STATED TASK 1 – According to the passage about Barney Frank, how much money does the legislation provide, and for what purpose?
STATED TASK 2 – Quote the part of the passage about Barney Frank that opens with the words containing "Reporters were laughing" and closes with "begging for forgiveness.".
STATED TASK 3 – Extend the passage about Barney Frank, starting right after its final sentence.

[start PASSAGE PROVIDED]

The Massachusetts Democrat is maybe as responsible as anyone in Washington for the financial mess the country is now in, but you would never guess it as he self-righteously tosses out mean-spirited accusations the press enjoys to no end.

Reporters were laughing themselves silly at a press conference the other day as Mr. Frank fumed about House Republicans having the gall to balk at a fear-driven, hastily drawn up, barely considered, overwhelmingly intrusive, profoundly and lastingly consequential, budget-crippling, socialist piece of legislation providing $700 billion to buy up crummy Wall Street assets.

...

But those kinds of self-contradictions never seem to bother the angrily loquacious Barney Frank. Watch him on TV, and it seems he can barely restrain himself from strangling whoever is debating him on the Wall Street catastrophe, his blame-filled eruptions arriving every few seconds when he should be down on his knees begging for forgiveness.

[end PASSAGE PROVIDED]
[start GIVEN MATERIAL]

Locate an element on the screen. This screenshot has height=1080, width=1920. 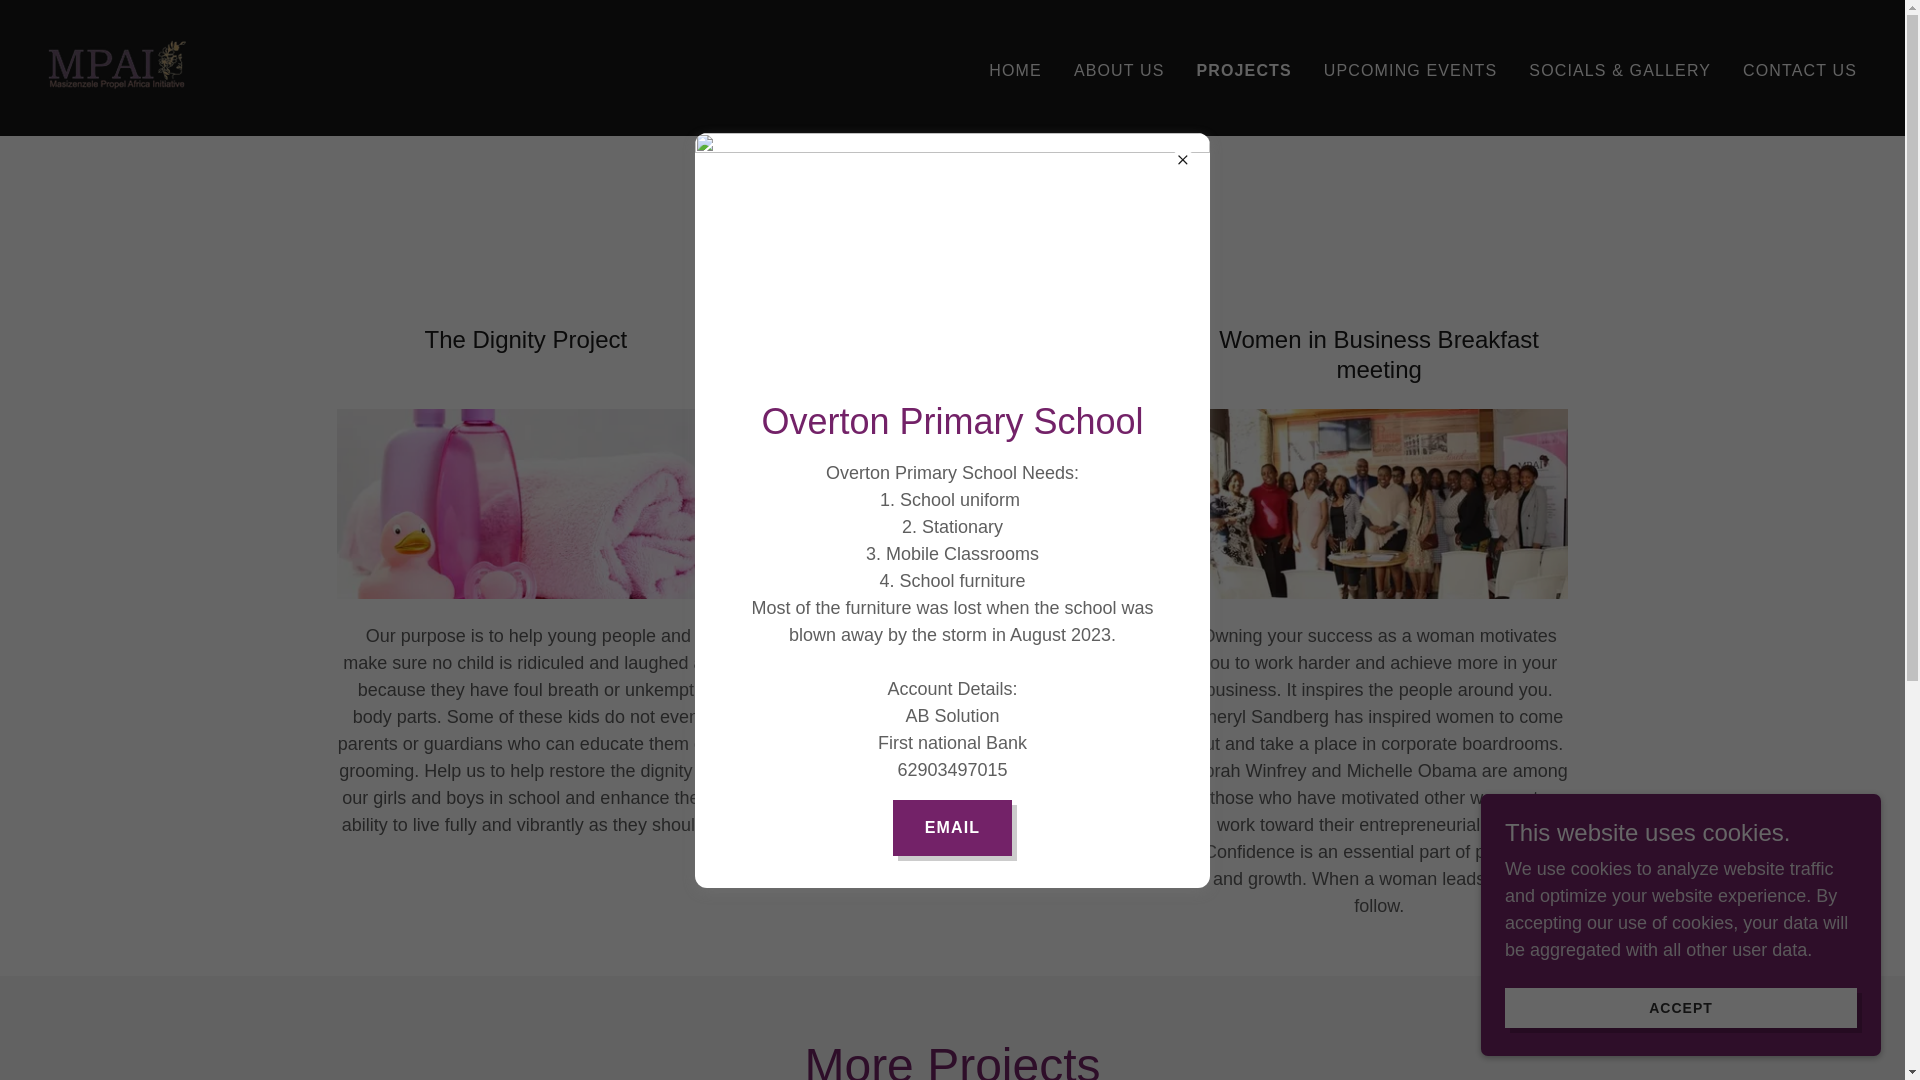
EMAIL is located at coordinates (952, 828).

[end GIVEN MATERIAL]

EXPECTED OUTPUT 1 – It provides $700 billion to buy up crummy Wall Street assets.

EXPECTED OUTPUT 2 –
Reporters were laughing themselves silly at a press conference the other day as Mr. Frank fumed about House Republicans having the gall to balk at a fear-driven, hastily drawn up, barely considered, overwhelmingly intrusive, profoundly and lastingly consequential, budget-crippling, socialist piece of legislation providing $700 billion to buy up crummy Wall Street assets.

...

But those kinds of self-contradictions never seem to bother the angrily loquacious Barney Frank. Watch him on TV, and it seems he can barely restrain himself from strangling whoever is debating him on the Wall Street catastrophe, his blame-filled eruptions arriving every few seconds when he should be down on his knees begging for forgiveness.

EXPECTED OUTPUT 3 –
Chairman of the House Financial Services Committee, Mr. Frank might start with apologies for the ways he once badgered lenders to give home mortgages to people who could not afford them, thereby contributing to all the deals gone sour, all the foreclosures, and then he might turn his attention to Fannie Mae and Freddie Mac. Again and again, Republicans sought to reform these quasi-government behemoths that contributed so mightily to the troubles of other financial institutions, and again and again Mr. Frank stood in the way, taking morally superior stances that can now be reliably classified as leftist stupidities.

The establishment gospel has been that the bailout bill as originally voted on was the one and only surefire way to save the country from calamity, but at best it is an expensive gamble that hardly received backing from every expert - 166 economists with three Nobel Prize winners in their midst asked Congress to delay action until there could be further examination. Despite a plummeting of stocks, the hesitation in the House that Mr. Frank deplored was no irrecoverable tragedy.

Republicans and conservative media have started to focus on Franks role in causing this debacle. At some point it will be difficult for the mainstream media to ignore. They will at least have to write briefs on his behalf that are disguised as reporting. He can probably survive in his kkoky district in Massachusetts, but his aura on the national scene is considerably diminished.